◆ **EXERCISE AIM**:
Copy, word for word, the stretch of the forum thread on Google indexing from "5:25 am on Jul" through "6:57 am on Jul 14, 2009 (gmt 0)".

◆ **EXCERPT PROVIDED**:
— start —

Why Google couldn't index this page?

Forum Moderators: Robert Charlton & goodroi

Message Too Old, No Replies

Why Google couldn't index this page?

sohail009

5:25 am on Jul 14, 2009 (gmt 0)

I have a website and i am wondering why Google couldn't index most of the pages; < there's one page in particular > although Google had already indexed it's PDF version but HTML version is not being indexed? Could you please guide me into the solution?

I have doubt that the text in the body is under <pre> tag, i am not sure if google do not index the file because of using <pre> html tag?

[edited by: tedster at 6:43 am (utc) on July 14, 2009]

tedster

6:57 am on Jul 14, 2009 (gmt 0)

Hello sohail009, and welcome to the forums.

No, the <pre> tag is not a problem. But if there is a crawling problem, you will often see reports about it in your Webmaster Tools account.

Google does not guarantee to index every page that they spider - in fact they usually don't. This is especially true when the same text is available at more than one address, such as the situation you report with both HTML and PDf versions of the information.

How many total pages does your site have, and how many pages does Google show they've indexed?

sohail009

7:07 am on Jul 14, 2009 (gmt 0)

actually the site have more than 1000 pages and the sitemap.xml have 1075 URL's. The URL is already mentioned in xml sitemap, but still i am wondering why google dosent index or shows the result in search.

Although the url is not found under Google successful crawled urls

< snip >

[edited by: Robert_Charlton at 7:40 am (utc) on July 14, 2009]
[edit reason] removed specifics [/edit]

tedster

7:45 am on Jul 14, 2009 (gmt 0)

There are three different processes to be very precise about when you analyze a situation:

crawling >> indexing >> ranking

You can best see what is crawled from your own server logs
You can get an idea of how many URLs are indexed by entering site:example.com into the Google Search box - where example.com is your actual domain name
You can get a general idea of your best rankings from within Webmaster Tools. You also get more information from the Google search referers in your server logs.

Why any URL gets skipped at each of these three stages can be quite complex. But from what you described, I'd say the duplicate text is the major issue.

sohail009

7:56 am on Jul 14, 2009 (gmt 0)

Well i also dont know why URL's are skipped. Akthough i have already gone through step 1 and 2. and the intresting things is in step 2, google says

Results 1 - 10 of about 3,040 from example.com. (0.15 seconds)

When i reach at the last page which is 37, and now google says

Results 361 - 370 of 370 from example.com. (0.25 seconds) :) first they wrote 3,040 pages and when browsing till last page it says 370....

About duplicate text, no i don't have any duplicate text! but YES other domain do have the same content! but unfortunately their page also not indexed?

[edited by: Robert_Charlton at 8:31 am (utc) on July 14, 2009]
[edit reason] changed to example.com [/edit]

tedster

8:10 am on Jul 14, 2009 (gmt 0)

Perhaps I misunderstand - I was responding to what you wrote here: "...although Google had already indexed it's PDF version but HTML version is not being indexed." If the same text is included in the .html document and the .pdf document, then that is a duplicate content situation.

— end —

◆ **DATA LISTING**:
— start —

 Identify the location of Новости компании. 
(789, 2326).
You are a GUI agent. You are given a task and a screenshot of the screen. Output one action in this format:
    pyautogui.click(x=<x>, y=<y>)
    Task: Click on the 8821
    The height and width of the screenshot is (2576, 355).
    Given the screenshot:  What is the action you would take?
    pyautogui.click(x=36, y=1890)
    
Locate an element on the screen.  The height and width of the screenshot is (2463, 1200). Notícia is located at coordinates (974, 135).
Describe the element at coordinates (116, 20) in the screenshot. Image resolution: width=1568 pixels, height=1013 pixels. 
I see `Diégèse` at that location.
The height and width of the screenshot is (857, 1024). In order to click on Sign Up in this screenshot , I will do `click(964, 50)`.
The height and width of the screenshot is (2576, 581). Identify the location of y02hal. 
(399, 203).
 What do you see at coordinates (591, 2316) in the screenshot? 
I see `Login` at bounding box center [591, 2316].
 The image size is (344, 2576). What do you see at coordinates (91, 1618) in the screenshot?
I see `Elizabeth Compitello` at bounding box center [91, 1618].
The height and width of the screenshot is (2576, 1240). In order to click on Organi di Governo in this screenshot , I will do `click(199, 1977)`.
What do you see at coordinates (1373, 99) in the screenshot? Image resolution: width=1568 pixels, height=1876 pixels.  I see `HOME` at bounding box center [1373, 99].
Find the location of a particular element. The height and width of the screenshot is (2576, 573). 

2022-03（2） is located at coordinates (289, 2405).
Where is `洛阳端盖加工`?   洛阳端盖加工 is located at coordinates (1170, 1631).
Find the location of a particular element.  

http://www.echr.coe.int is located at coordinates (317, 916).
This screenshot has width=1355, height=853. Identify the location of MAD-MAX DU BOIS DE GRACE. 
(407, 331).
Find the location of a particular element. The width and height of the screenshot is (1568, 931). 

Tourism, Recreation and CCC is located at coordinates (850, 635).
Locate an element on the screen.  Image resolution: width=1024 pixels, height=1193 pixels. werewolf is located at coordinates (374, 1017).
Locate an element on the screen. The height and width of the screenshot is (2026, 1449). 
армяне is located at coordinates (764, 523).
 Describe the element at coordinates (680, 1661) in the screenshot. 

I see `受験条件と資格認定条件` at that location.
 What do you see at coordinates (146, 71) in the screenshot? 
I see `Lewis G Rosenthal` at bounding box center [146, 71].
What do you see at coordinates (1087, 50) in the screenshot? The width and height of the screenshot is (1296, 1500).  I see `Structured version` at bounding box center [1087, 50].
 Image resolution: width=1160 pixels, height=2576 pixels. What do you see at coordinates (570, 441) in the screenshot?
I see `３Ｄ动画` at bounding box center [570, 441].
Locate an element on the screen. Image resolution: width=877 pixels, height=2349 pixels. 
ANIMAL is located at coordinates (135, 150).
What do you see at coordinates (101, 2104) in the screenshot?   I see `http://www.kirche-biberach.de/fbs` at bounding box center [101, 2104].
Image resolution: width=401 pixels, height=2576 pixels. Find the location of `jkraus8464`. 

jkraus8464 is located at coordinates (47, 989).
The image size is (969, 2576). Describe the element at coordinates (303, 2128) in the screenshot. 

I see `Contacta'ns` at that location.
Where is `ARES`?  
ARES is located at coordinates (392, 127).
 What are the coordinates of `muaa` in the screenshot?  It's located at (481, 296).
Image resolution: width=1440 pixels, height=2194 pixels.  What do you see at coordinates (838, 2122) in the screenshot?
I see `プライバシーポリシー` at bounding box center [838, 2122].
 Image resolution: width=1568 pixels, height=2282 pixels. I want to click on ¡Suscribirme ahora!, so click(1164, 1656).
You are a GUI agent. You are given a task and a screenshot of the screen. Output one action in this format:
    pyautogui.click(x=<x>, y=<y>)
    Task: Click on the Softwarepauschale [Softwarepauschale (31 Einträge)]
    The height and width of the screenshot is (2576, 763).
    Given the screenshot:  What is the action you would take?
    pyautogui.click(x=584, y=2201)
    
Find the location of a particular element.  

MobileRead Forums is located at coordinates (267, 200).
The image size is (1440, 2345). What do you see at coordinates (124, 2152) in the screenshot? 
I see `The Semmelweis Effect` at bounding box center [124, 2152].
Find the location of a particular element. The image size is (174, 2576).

— end —

◆ **RESPONSE TO THE EXERCISE**:
5:25 am on Jul 14, 2009 (gmt 0)

I have a website and i am wondering why Google couldn't index most of the pages; < there's one page in particular > although Google had already indexed it's PDF version but HTML version is not being indexed? Could you please guide me into the solution?

I have doubt that the text in the body is under <pre> tag, i am not sure if google do not index the file because of using <pre> html tag?

[edited by: tedster at 6:43 am (utc) on July 14, 2009]

tedster

6:57 am on Jul 14, 2009 (gmt 0)